HDD Guardian tests and monitors your hard drive health
SMART (Self-Monitoring, Analysis and Reporting Technology) is a monitoring system which reports on various reliability indicators, and sometimes highlights imminent hardware failure of HDDs and SSDs.
These predictions can sometimes be questionable, but SMART still has plenty to offer, and the open source HDD Guardian (also available in a portable edition) provides a simple and straightforward way to find out more.
Launch the program and its Overview tab displays a basic system summary: your hard drives, their temperature, reliability score, bad sectors and ATA errors, amongst others.

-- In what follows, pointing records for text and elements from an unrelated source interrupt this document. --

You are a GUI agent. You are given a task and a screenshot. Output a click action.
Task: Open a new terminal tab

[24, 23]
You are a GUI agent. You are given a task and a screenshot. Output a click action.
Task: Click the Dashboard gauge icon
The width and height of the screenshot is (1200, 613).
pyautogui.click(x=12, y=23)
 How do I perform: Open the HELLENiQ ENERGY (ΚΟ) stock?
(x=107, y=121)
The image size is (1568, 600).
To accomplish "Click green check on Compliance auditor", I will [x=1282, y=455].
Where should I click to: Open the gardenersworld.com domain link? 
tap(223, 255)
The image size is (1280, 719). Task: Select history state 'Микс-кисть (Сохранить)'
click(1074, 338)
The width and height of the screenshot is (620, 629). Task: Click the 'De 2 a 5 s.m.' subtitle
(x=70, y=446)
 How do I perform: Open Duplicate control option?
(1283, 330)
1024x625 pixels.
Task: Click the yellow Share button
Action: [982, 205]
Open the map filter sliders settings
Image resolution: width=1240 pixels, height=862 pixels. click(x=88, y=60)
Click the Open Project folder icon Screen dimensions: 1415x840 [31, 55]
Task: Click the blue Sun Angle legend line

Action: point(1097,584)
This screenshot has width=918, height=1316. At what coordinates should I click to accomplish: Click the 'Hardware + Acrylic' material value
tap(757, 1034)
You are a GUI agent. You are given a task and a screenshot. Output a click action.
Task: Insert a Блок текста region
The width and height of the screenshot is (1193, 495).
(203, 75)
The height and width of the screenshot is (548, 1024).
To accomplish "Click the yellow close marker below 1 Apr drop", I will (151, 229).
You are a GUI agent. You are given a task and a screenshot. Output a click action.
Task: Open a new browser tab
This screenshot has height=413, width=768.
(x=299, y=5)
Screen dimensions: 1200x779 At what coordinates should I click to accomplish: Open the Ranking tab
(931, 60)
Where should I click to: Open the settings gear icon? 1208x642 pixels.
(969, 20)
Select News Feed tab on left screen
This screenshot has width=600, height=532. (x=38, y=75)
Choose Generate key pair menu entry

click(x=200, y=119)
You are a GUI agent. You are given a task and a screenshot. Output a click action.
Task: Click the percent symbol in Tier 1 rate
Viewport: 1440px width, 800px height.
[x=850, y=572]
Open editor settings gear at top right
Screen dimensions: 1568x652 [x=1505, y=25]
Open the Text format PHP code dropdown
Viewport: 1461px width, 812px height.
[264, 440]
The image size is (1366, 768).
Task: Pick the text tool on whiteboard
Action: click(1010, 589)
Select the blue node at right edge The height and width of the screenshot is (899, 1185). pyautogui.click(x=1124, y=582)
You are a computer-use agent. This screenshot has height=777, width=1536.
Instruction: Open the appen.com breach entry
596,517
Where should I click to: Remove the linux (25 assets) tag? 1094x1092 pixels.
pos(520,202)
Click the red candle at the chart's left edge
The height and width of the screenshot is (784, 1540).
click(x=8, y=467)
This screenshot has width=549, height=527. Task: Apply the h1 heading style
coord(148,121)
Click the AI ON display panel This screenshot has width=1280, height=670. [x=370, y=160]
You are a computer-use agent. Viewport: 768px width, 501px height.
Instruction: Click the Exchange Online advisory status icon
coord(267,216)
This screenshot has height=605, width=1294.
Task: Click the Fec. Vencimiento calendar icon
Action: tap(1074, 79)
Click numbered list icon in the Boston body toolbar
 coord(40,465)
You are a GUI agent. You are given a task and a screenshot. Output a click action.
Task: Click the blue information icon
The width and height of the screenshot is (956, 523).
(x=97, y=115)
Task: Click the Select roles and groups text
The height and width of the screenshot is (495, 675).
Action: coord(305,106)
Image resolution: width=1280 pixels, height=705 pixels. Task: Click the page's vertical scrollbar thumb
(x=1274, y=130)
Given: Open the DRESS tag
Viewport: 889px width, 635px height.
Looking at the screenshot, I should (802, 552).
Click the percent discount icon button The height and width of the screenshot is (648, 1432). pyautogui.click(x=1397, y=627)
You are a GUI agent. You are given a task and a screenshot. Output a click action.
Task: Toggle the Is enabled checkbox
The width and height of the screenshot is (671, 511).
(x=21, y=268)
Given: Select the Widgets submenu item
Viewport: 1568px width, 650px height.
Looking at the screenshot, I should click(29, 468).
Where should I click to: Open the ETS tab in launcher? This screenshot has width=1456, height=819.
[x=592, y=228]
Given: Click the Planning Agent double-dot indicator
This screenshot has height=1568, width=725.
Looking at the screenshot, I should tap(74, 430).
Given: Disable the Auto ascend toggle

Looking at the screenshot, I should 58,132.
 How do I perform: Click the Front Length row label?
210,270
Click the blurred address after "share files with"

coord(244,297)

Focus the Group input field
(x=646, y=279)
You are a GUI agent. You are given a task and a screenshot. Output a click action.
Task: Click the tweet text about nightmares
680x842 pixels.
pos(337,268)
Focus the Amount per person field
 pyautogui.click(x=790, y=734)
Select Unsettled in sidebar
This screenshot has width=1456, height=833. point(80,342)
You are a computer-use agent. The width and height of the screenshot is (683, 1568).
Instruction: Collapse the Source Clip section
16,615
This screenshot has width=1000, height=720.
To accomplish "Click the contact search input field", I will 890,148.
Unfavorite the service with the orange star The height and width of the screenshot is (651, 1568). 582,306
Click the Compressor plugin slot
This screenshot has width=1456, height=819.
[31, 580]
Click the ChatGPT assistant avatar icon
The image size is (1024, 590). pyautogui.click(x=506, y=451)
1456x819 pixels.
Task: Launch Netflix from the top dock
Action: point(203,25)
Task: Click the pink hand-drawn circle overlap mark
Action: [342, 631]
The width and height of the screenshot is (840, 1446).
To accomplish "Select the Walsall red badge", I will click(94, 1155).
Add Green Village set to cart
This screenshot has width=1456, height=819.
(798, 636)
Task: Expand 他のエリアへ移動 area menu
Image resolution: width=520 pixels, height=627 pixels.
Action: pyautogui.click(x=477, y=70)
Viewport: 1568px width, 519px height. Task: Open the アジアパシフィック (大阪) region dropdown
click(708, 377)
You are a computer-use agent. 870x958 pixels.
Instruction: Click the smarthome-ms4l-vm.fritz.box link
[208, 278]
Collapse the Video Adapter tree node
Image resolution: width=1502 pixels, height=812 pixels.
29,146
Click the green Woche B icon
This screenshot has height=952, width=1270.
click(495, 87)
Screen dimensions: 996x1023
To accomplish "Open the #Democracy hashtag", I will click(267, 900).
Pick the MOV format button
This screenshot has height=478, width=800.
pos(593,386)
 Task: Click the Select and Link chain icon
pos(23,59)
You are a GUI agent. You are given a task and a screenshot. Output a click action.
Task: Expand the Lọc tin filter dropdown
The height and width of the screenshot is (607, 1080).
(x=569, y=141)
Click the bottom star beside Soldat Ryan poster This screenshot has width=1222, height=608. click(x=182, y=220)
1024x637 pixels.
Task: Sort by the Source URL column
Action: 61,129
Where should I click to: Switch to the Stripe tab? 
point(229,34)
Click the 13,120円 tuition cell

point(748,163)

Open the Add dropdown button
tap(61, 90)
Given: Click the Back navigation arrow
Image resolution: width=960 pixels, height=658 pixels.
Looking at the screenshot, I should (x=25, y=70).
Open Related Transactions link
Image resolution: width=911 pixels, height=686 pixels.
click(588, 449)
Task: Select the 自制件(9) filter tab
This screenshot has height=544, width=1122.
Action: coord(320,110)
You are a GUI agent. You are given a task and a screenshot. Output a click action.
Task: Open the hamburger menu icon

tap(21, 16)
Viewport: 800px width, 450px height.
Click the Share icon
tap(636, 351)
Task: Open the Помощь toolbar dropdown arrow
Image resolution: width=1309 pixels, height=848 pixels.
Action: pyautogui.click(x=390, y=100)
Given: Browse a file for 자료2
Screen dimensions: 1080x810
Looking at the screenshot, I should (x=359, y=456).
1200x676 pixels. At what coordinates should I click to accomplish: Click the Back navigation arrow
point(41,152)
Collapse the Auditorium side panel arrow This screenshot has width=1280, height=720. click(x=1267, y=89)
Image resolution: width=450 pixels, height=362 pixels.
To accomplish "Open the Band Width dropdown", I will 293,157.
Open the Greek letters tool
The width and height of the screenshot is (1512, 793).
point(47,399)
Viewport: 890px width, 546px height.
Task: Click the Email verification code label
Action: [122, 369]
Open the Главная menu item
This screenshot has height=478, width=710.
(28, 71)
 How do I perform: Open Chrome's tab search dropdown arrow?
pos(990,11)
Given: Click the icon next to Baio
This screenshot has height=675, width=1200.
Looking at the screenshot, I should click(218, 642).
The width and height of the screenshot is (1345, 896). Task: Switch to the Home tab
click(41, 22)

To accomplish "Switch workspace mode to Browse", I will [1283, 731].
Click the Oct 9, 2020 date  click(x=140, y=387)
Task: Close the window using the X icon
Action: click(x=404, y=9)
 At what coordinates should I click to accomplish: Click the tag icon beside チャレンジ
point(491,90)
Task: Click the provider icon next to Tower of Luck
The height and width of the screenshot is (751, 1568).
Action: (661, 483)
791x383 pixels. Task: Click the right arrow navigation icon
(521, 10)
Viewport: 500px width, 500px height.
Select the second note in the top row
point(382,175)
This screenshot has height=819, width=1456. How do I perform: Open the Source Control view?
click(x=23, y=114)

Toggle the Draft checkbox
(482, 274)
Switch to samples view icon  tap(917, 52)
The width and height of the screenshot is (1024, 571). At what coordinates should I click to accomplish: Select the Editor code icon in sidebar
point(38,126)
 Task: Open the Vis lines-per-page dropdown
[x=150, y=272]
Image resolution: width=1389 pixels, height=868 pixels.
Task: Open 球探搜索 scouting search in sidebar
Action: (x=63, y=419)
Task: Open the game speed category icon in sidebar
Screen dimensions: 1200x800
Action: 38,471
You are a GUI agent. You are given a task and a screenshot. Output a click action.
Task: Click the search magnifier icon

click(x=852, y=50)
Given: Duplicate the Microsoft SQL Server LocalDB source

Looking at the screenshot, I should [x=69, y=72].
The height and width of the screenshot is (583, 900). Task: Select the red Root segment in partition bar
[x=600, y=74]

The Manage tab expands on this, in particular with a "S.M.A.R.T. attributes" section which lists all the drive’s raw data. These are the details you’ve seen in other SMART software: spin-up time, error rates, retry counts, power on times, and so on. You probably won’t know what most of the figures mean -- we don’t, either -- but just spotting high values, or being able to compare error rates between drives, can provide useful information.
HDD Guardian doesn’t just passively read a few numbers, though -- it also provides access to many more advanced SMART and system features. You’re able to run various device self-tests, set a spindown timer, adjust the drive Advanced Power Management setting, enable/ disable write caching and read look-ahead, even turn SMART off entirely if you can think of a reason to do so. The system tweaks are for experts only, and we’d leave them alone unless you’re very sure you know what you’re doing, but the self-tests are a handy way to collect more data on a drive.
We would probably run HDD Guardian to query drives on demand, when we suspected a problem, but the program also supports real-time monitoring. Run it in the background and you can be warned of any drive issues as they happen via an icon in your system tray, or even via an email.
HDD Guardian’s (also available in a portable edition) other highlight is an excellent Settings dialog with an amazing range of features. One thoughtful example: enable "Power mode" and you can tell the program not to check a device if it’s in sleep or standby mode, so it won’t spin up unnecessarily. That’s a nice touch, and the program has plenty more.